- Excerpted passage
::::::::

An innovative way to assess major transport projects

We wanted to make sure that this strategy reflected changes since the release of our 2016 strategy. For our recommendations to match future policy and infrastructure needs, we commissioned modelling to consider the growth patterns of recent years, and the Victorian Government’s commitments to modernising and expanding the transport network with new and refurbished infrastructure projects.

Our modelling makes use of new and innovative modelling techniques for the first time, allowing us to examine the effects of transport infrastructure on land use. A drawback of traditional transport modelling is that it assumes transport infrastructure causes no changes in the distribution of population and employment. This means it cannot incorporate the effects of land use change in response to new infrastructure construction. The brand new, innovative Victorian Land Use and Transport Integration (VLUTI) model, developed by Victoria University in partnership with Infrastructure Victoria, provides a new tool to examine the land use effects of infrastructure investments. This innovative VLUTI model allows for land use and transport infrastructure to directly influence each other, causing changes in the location of people and jobs. This means we can gain insights into how infrastructure investments might shift the location of population or employment growth. This new modelling technique starts to allow us to develop more accurate estimates of the land use benefits of transport infrastructure investments Approaches to assessing infrastructure programs have evolved over time. We commissioned modelling and economic evaluation of some of the major transport recommendations in this strategy. Our assessment framework considers many elements, with the assessment outcomes reflecting a progressive approach to major transport program assessment. We applied a multi criteria analysis, an expanded economic evaluation that considers land use changes, a broader social, environmental and economic assessment, and consideration of distributional impacts. Our Major transport program strategic assessment report is available on our website. It includes detailed modelling and analysis of:

  • Improving road network management systems
  • Constructing an outer metropolitan ring road and rail corridor
  • Reconfiguring the City Loop and northern rail corridor upgrade
  • Upgrades to the western rail corridor
  • Constructing Melbourne Metro Two and direct Geelong rail services
  • Building a new cross-city motorway.

::::::::

- Dataset
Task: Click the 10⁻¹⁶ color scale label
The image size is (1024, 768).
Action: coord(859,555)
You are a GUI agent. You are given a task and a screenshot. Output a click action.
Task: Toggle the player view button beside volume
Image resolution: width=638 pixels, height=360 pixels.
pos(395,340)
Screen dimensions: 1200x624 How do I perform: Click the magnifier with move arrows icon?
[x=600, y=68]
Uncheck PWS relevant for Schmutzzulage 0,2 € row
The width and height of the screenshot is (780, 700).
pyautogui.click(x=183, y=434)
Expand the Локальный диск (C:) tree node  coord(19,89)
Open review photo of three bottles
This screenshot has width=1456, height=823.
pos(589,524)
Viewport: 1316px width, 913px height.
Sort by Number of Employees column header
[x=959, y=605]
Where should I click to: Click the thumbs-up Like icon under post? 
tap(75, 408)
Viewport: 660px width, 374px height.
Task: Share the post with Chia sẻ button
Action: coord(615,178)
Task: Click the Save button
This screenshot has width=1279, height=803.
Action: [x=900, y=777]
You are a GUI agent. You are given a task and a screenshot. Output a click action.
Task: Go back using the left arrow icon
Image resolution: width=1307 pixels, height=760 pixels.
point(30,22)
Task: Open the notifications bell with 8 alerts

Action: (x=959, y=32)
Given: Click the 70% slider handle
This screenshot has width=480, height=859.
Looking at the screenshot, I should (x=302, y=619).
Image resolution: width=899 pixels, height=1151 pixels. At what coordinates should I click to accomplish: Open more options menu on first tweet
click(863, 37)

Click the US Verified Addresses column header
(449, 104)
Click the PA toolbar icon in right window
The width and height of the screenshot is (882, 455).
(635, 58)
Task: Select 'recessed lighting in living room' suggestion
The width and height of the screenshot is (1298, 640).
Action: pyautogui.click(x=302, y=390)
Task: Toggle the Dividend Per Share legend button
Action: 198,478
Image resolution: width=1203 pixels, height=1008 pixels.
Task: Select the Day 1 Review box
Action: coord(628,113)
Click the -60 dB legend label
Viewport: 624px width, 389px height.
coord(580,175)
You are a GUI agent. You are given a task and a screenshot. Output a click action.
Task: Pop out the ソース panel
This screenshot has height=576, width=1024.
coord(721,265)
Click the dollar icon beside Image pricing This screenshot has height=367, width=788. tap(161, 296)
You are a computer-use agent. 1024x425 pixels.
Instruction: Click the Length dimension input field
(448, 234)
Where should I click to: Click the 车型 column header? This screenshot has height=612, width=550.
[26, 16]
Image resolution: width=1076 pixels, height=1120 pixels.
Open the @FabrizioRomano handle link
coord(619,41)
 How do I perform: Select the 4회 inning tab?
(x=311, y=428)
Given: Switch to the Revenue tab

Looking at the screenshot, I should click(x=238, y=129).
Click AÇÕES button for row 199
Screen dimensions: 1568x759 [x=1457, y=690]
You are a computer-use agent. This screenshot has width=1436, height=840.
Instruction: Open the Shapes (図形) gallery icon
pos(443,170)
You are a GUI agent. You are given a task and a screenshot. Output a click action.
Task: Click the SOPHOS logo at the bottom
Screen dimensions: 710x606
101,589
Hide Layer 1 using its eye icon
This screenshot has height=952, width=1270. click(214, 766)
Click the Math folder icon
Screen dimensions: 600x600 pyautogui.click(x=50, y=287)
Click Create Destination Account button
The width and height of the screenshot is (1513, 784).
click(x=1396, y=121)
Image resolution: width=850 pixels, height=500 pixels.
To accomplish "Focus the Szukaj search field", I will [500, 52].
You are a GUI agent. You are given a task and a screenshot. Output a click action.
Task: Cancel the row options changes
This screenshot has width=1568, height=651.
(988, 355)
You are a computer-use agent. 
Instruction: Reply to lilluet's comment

::::::::

- Exercise instructions
(1) List each method of analysis that the passage on assessing major transport projects says was applied in the assessment framework.
(2) Continue the passage on assessing major transport projects, picking up right after its list of transport programs.

- Results of the exercise
(1)
- Multi criteria analysis
- An expanded economic evaluation that considers land use changes
- A broader social, environmental and economic assessment
- Consideration of distributional impacts

(2)
Using our assessment framework, modelling and sensitivity testing, we identified the conditions required for a transport program, and the complementary measures that support its benefits and mitigate against any unwanted outcomes. Our modelling showed the potential for some programs and scenarios to accelerate outward city growth, which can have environmental, ecological, economic and social impacts. Our modelling also showed induced demand could erode the future benefits of some new infrastructure programs. Integrated transport and land use planning, and transport network pricing, can help to identify and mitigate these risks and unlock greater benefits for Victorians.